Decentralized AI dataset pipeline built on Shelby Protocol
Project description
ShelbyTrain
ShelbyTrain is a decentralized dataset pipeline for AI training.
It helps you take a dataset, split it into training-friendly shards, upload those shards to Shelby decentralized storage, and load them later from anywhere using PyTorch.
The simple idea:
dataset -> shards -> Shelby storage -> manifest -> PyTorch DataLoader
Install
pip install shelbytrain
The Python package provides the sharding, manifest, cache, Shelby download client, and PyTorch dataset loader pieces. The web app in this repository builds on top of those same ideas to make upload, benchmark, and reconstruction easier from a browser.
The Problem
AI datasets are often hard to share and reproduce.
Teams pass around zip files, cloud drive links, private buckets, or local folders that only work on one machine.
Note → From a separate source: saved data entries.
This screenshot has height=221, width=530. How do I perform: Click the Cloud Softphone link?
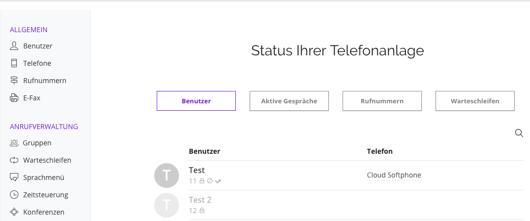point(394,175)
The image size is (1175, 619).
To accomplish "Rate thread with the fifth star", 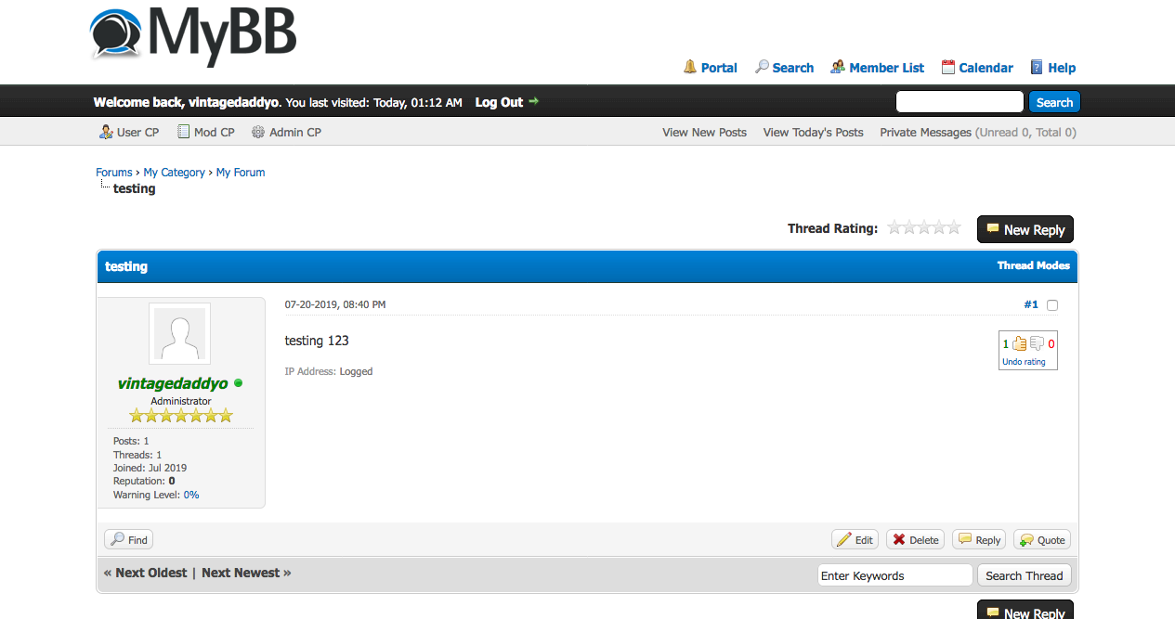I will (x=954, y=227).
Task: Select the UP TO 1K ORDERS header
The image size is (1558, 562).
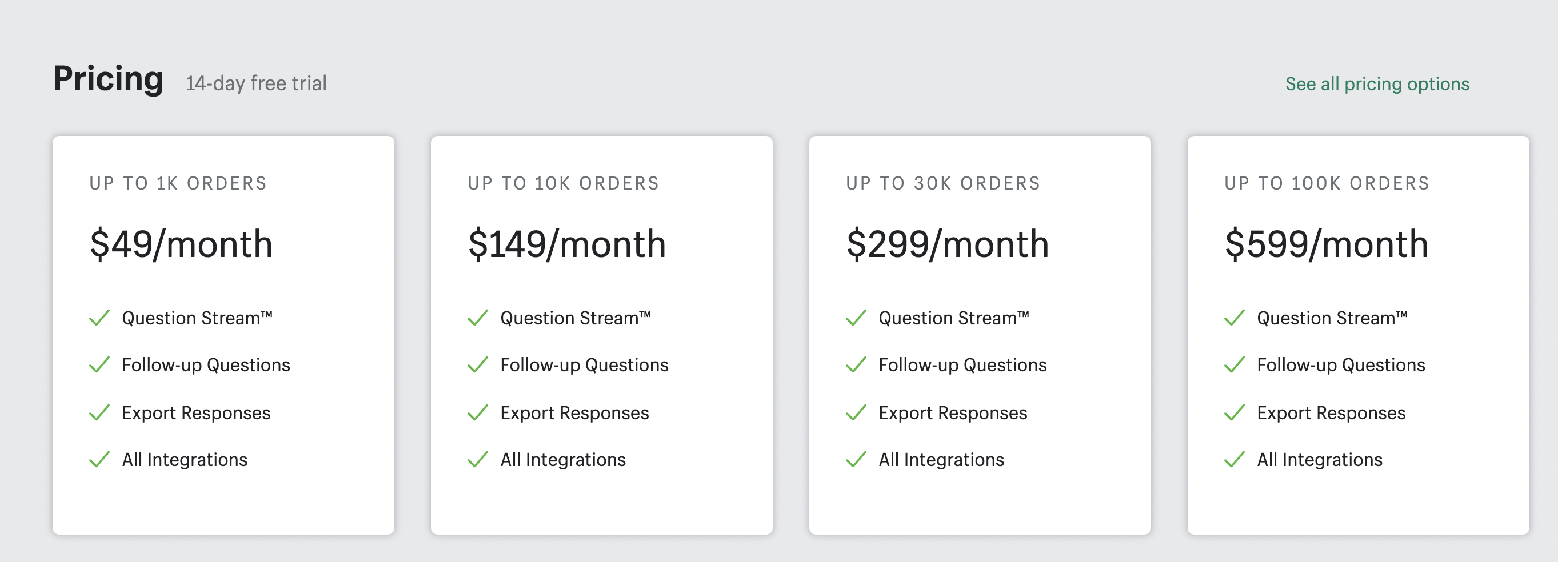Action: tap(178, 182)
That creates a few real problems:
- Training data is not portable.
- Large files are expensive to move repeatedly.
- A model run can silently depend on a local folder nobody else has.
- Sharing data with another researcher or team usually means copying the whole dataset again.
- Re-running experiments wastes time downloading the same data over and over.
ShelbyTrain solves this by making the dataset addressable through a manifest.
Instead of sending someone the whole dataset, you send them a small manifest.uploaded.json. That manifest tells ShelbyTrain where the dataset shards live on Shelby and how to load them.
What This Project Provides
ShelbyTrain has two parts:
-
A web app
The app lets users connect a wallet, upload datasets, shard them, push them to Shelby, benchmark local vs Shelby loading, and reconstruct uploaded data from a manifest.
-
A Python/PyTorch loader
The Python package reads a manifest, downloads shards from Shelby when needed, caches them locally, and exposes the data as a PyTorch dataset.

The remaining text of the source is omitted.